TEXT PROVIDED
Because some of your responded well to the earlier Jame Alison article, here is a series in which he talked about prayer.


Prayer: A case study in mimetic anthropology

The following is the tentative text of one of the twelve sessions of The Forgiving Victim – the Adult Introduction to Christianity on which I am currently at work.

1. Introduction

One of the strangest features of that weirdly under-religious collection of texts known as the New Testament is how little there is in it on prayer. In fact, given that almsgiving, prayer and fasting are usually the visible pillars of what we call “religion”, it is odd how little the New Testament attends to any of them. The only place where all three are treated with something like rigour is in the first eighteen verses of the sixth chapter of St Matthew’s Gospel. And there they undergo, as I hope to show you, what appears to be a gross relativisation. They are completely subordinated to, and reinterpreted by, a penetrating understanding of the working of desire.

It would be tempting to see this as something proper to Matthew, and so to talk about “Matthew’s understanding of desire”. Nevertheless the same understanding can be detected at work in Luke and John as well as in St Paul. In fact, I suspect that we are here in the presence of what RenĂ© Girard refers to in The Scapegoat when he talks about the texts of the New Testament bearing witness to an intelligence greater than that of each of the (admittedly highly sophisticated) members of the apostolic circle who composed them. Ockham’s razor would suggest that this is an intelligence that goes back to Our Lord himself.

What I would like to do here is to show how accurately that intelligence has been rendered in Girard’s mimetic theory by showing what happens if we read some of these texts on prayer in its light. You will see quite what a difference this makes by comparison with a reading which depends on a folk-psychology approach to desire.

So, a brief reminder of each of these two approaches. First the folk-psychology approach, which I sometimes characterise as the “blob and arrow” understanding of desire. In this approach, there is a blob located somewhere within each one of us and normally referred to as a “self”. This more or less bloated entity is pretty stable, and there come forth from it arrows which aim at objects. So, “I” desire a car, a mate, a house, a holiday, some particular clothes and so on and so forth. The desire for the object comes from the “I” which originates it, and thus the desire is authentically and truly “mine”. If I desire the same thing as someone else this is either accidental and we must be rational about resolving any conflict which may arise, or it is a result of the other person imitating my desire, which is of course stronger and more authentic than their secondary and less worthy desire. Since my desiring self, my “I”, is basically rational, it follows that my desires are basically rational, and thus that I am unlike those people who I observe to have a clearly pathological pattern of desire – constantly falling for an unsuitable type of potential mate and banging their head against the consequences, or hooked on substances or patterns of behaviour that do them no good. Those people are in some way sick, and their desires escape the possibilities of rational discourse. Unlike me and my desires.

GIVEN REQUEST
Please answer from the text on prayer: where in the New Testament are almsgiving, prayer and fasting all treated with something like rigour?

DATA LISTING

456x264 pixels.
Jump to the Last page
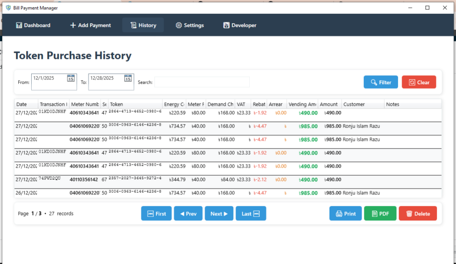point(251,214)
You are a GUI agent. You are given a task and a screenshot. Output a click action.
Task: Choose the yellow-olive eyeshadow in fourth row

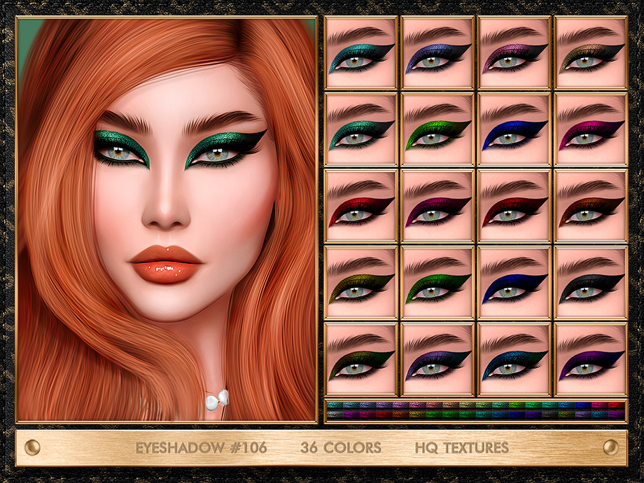click(361, 282)
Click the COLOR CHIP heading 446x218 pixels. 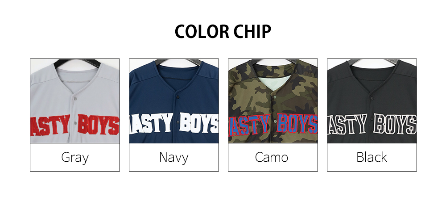(x=223, y=31)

IN RESPONSE
In the first eighteen verses of the sixth chapter of St Matthew's Gospel.